Extrait fourni
● ● ● ● ●
En effet, il existe tant au sein des polices américaines que françaises des extensions de garanties venant aggraver la situation des assureurs D&O ou RCMS.

Les américains ont prévu dans leur police d’assurance de responsabilité des dirigeants une couverture protégeant également la société pour sa propre responsabilité en cas de « Securities claims » c’est-à-dire que l’assureur D&O prend en charge les réclamations faites à l’encontre de la personne morale en rapport avec les titres qu’elle a utilisés. Ce genre de réclamation résulte généralement d’une action spécifique de la société ayant causé une chute sur le marché du prix des titres et actions de la société. Cette garantie optionnelle est connue sous le nom d’ « Entity Securities Coverage ». Celle-ci peut faire partie de l’Insuring Agreement C ou encore, résulter d’un simple avenant selon Nordstrom inc v. Chubb & son de 1995.

Il existe une autre extension de garantie qui, quant à elle, se retrouve dans les polices américaines et françaises : l’Employment Practices liability (EPL). Cette garantie a pour avantage, aux Etats-Unis, de non seulement couvrir les directors and officers et d’indemniser les employés de l’assuré mais également, la société contre toute réclamation liée à l’emploi intentée par les employés ou encore, des tiers. Cela peut résulter d’un licenciement fautif ou encore, d’un harcèlement sexuel par exemple. Depuis ces dernières années, ce genre de sinistres a dramatiquement augmenté tant sur le plan de la fréquence que sur le plan de l’intensité.
● ● ● ● ●
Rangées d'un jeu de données
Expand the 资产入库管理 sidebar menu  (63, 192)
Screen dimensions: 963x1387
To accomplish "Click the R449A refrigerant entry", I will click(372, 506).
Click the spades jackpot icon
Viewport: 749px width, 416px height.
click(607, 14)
● ● ● ● ●
Consignes des tâches
1: Relevez les sigles en majuscules de l'extrait sur les garanties D&O, chacun une seule fois, dans leur ordre d'apparition.
2: Reproduisez à l'identique les lignes des rangées, en commençant par la ligne qui contient « Screen dimensions: 963x1387 » et en continuant jusqu'à la dernière ligne des rangées, toutes deux incluses.

Réponses rédigées
1: D&O, RCMS, EPL

2:
Screen dimensions: 963x1387
To accomplish "Click the R449A refrigerant entry", I will click(372, 506).
Click the spades jackpot icon
Viewport: 749px width, 416px height.
click(607, 14)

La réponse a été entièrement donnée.